#### PROBLEM TO SOLVE
Reproduce the records with "each given word" replaced by "each listed word" wherever it occurs, leaving everything else unchanged.

#### Records of where items appear
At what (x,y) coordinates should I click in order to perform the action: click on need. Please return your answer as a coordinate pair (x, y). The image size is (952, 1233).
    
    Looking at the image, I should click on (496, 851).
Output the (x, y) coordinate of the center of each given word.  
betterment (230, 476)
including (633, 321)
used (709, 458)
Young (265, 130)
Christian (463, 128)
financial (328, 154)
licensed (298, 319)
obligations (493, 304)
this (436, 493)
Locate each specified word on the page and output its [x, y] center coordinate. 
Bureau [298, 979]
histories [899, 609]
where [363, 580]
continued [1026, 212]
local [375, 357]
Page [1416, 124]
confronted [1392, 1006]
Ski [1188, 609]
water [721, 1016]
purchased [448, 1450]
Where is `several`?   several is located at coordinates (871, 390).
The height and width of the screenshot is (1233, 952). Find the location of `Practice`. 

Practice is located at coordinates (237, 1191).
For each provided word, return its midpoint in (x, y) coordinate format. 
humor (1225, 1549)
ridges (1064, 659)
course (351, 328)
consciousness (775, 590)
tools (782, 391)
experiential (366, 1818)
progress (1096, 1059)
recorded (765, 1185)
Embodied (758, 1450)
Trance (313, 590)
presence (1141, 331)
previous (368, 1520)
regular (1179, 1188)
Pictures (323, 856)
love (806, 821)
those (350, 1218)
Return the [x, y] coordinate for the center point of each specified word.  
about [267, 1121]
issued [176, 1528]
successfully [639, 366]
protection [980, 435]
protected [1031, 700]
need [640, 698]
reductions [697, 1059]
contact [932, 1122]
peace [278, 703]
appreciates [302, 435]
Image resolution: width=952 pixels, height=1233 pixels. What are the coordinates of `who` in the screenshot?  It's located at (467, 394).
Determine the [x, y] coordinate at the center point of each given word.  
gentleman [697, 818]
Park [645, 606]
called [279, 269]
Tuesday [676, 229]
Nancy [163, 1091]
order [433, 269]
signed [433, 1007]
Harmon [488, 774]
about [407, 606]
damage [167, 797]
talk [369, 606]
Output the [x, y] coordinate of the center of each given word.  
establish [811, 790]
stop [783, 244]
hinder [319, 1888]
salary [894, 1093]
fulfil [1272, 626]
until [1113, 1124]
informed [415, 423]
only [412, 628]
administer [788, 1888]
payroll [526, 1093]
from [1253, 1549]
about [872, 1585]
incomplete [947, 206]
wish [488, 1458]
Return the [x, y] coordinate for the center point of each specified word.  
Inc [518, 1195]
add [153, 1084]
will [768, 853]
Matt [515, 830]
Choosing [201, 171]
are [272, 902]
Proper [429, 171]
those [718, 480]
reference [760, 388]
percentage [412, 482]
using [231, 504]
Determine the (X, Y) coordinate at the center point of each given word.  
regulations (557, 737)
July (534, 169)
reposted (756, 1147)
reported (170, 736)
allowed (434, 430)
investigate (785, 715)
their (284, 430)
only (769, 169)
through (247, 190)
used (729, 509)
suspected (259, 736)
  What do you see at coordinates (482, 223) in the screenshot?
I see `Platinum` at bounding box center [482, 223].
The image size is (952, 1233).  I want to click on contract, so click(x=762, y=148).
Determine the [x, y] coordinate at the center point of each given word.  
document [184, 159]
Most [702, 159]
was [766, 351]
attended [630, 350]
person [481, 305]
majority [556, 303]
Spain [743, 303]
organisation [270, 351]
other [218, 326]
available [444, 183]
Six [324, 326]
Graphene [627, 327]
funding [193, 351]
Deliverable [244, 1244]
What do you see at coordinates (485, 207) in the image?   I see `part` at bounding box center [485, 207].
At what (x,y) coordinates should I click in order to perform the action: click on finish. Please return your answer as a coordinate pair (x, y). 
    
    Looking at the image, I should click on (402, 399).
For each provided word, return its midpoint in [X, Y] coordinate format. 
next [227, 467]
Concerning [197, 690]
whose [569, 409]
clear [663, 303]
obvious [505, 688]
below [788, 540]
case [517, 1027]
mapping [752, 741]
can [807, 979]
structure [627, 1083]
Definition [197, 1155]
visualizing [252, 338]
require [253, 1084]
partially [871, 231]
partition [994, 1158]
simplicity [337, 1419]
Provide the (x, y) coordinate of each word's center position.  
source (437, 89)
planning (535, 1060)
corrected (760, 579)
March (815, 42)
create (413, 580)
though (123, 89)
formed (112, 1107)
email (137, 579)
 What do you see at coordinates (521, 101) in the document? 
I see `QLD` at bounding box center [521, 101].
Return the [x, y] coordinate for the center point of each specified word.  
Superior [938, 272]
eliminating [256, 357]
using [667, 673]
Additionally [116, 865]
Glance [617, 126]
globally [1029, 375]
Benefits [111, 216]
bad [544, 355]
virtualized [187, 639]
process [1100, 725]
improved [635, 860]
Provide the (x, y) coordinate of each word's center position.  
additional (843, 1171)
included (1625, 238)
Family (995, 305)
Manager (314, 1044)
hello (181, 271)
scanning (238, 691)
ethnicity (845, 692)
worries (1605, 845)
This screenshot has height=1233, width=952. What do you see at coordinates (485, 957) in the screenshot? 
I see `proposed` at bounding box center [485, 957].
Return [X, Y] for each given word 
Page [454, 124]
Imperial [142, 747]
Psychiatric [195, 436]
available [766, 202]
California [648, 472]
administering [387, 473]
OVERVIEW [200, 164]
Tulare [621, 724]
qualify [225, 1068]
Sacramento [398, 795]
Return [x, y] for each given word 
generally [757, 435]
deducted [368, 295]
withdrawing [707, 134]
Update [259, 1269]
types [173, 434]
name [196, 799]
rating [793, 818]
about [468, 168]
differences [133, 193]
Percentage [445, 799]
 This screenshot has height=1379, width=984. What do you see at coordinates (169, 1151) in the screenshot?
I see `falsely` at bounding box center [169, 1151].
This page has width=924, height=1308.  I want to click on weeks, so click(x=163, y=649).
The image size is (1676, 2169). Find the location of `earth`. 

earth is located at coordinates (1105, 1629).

#### THE ANSWER
At what (x,y) coordinates should I click in order to perform the action: click on need. Please return your answer as a coordinate pair (x, y). The image size is (952, 1233).
    
    Looking at the image, I should click on (496, 851).
Output the (x, y) coordinate of the center of each listed word.  
betterment (230, 476)
including (633, 321)
used (709, 458)
Young (265, 130)
Christian (463, 128)
financial (328, 154)
licensed (298, 319)
obligations (493, 304)
this (436, 493)
Locate each specified word on the page and output its [x, y] center coordinate. 
Bureau [298, 979]
histories [899, 609]
where [363, 580]
continued [1026, 212]
local [375, 357]
Page [1416, 124]
confronted [1392, 1006]
Ski [1188, 609]
water [721, 1016]
purchased [448, 1450]
Where is `several`?   several is located at coordinates (871, 390).
The height and width of the screenshot is (1233, 952). Find the location of `Practice`. 

Practice is located at coordinates (237, 1191).
For each provided word, return its midpoint in (x, y) coordinate format. 
humor (1225, 1549)
ridges (1064, 659)
course (351, 328)
consciousness (775, 590)
tools (782, 391)
experiential (366, 1818)
progress (1096, 1059)
recorded (765, 1185)
Embodied (758, 1450)
Trance (313, 590)
presence (1141, 331)
previous (368, 1520)
regular (1179, 1188)
Pictures (323, 856)
love (806, 821)
those (350, 1218)
Return the [x, y] coordinate for the center point of each specified word.  
about [267, 1121]
issued [176, 1528]
successfully [639, 366]
protection [980, 435]
protected [1031, 700]
need [640, 698]
reductions [697, 1059]
contact [932, 1122]
peace [278, 703]
appreciates [302, 435]
Image resolution: width=952 pixels, height=1233 pixels. What are the coordinates of `who` in the screenshot?  It's located at (467, 394).
Determine the [x, y] coordinate at the center point of each listed word.  
gentleman [697, 818]
Park [645, 606]
called [279, 269]
Tuesday [676, 229]
Nancy [163, 1091]
order [433, 269]
signed [433, 1007]
Harmon [488, 774]
about [407, 606]
damage [167, 797]
talk [369, 606]
Output the [x, y] coordinate of the center of each listed word.  
establish [811, 790]
stop [783, 244]
hinder [319, 1888]
salary [894, 1093]
fulfil [1272, 626]
until [1113, 1124]
informed [415, 423]
only [412, 628]
administer [788, 1888]
payroll [526, 1093]
from [1253, 1549]
about [872, 1585]
incomplete [947, 206]
wish [488, 1458]
Return the [x, y] coordinate for the center point of each specified word.  
Inc [518, 1195]
add [153, 1084]
will [768, 853]
Matt [515, 830]
Choosing [201, 171]
are [272, 902]
Proper [429, 171]
those [718, 480]
reference [760, 388]
percentage [412, 482]
using [231, 504]
Determine the (X, Y) coordinate at the center point of each listed word.  
regulations (557, 737)
July (534, 169)
reposted (756, 1147)
reported (170, 736)
allowed (434, 430)
investigate (785, 715)
their (284, 430)
only (769, 169)
through (247, 190)
used (729, 509)
suspected (259, 736)
  What do you see at coordinates (482, 223) in the screenshot?
I see `Platinum` at bounding box center [482, 223].
The image size is (952, 1233).  I want to click on contract, so click(x=762, y=148).
Determine the [x, y] coordinate at the center point of each listed word.  
document [184, 159]
Most [702, 159]
was [766, 351]
attended [630, 350]
person [481, 305]
majority [556, 303]
Spain [743, 303]
organisation [270, 351]
other [218, 326]
available [444, 183]
Six [324, 326]
Graphene [627, 327]
funding [193, 351]
Deliverable [244, 1244]
What do you see at coordinates (485, 207) in the image?   I see `part` at bounding box center [485, 207].
At what (x,y) coordinates should I click in order to perform the action: click on finish. Please return your answer as a coordinate pair (x, y). 
    
    Looking at the image, I should click on (402, 399).
For each provided word, return its midpoint in [X, Y] coordinate format. 
next [227, 467]
Concerning [197, 690]
whose [569, 409]
clear [663, 303]
obvious [505, 688]
below [788, 540]
case [517, 1027]
mapping [752, 741]
can [807, 979]
structure [627, 1083]
Definition [197, 1155]
visualizing [252, 338]
require [253, 1084]
partially [871, 231]
partition [994, 1158]
simplicity [337, 1419]
Provide the (x, y) coordinate of each word's center position.  
source (437, 89)
planning (535, 1060)
corrected (760, 579)
March (815, 42)
create (413, 580)
though (123, 89)
formed (112, 1107)
email (137, 579)
 What do you see at coordinates (521, 101) in the document? 
I see `QLD` at bounding box center [521, 101].
Return the [x, y] coordinate for the center point of each specified word.  
Superior [938, 272]
eliminating [256, 357]
using [667, 673]
Additionally [116, 865]
Glance [617, 126]
globally [1029, 375]
Benefits [111, 216]
bad [544, 355]
virtualized [187, 639]
process [1100, 725]
improved [635, 860]
Provide the (x, y) coordinate of each word's center position.  
additional (843, 1171)
included (1625, 238)
Family (995, 305)
Manager (314, 1044)
hello (181, 271)
scanning (238, 691)
ethnicity (845, 692)
worries (1605, 845)
This screenshot has height=1233, width=952. What do you see at coordinates (485, 957) in the screenshot? 
I see `proposed` at bounding box center [485, 957].
Return [X, Y] for each listed word 
Page [454, 124]
Imperial [142, 747]
Psychiatric [195, 436]
available [766, 202]
California [648, 472]
administering [387, 473]
OVERVIEW [200, 164]
Tulare [621, 724]
qualify [225, 1068]
Sacramento [398, 795]
Return [x, y] for each listed word 
generally [757, 435]
deducted [368, 295]
withdrawing [707, 134]
Update [259, 1269]
types [173, 434]
name [196, 799]
rating [793, 818]
about [468, 168]
differences [133, 193]
Percentage [445, 799]
 This screenshot has height=1379, width=984. What do you see at coordinates (169, 1151) in the screenshot?
I see `falsely` at bounding box center [169, 1151].
This page has width=924, height=1308.  I want to click on weeks, so click(x=163, y=649).
The image size is (1676, 2169). Find the location of `earth`. 

earth is located at coordinates (1105, 1629).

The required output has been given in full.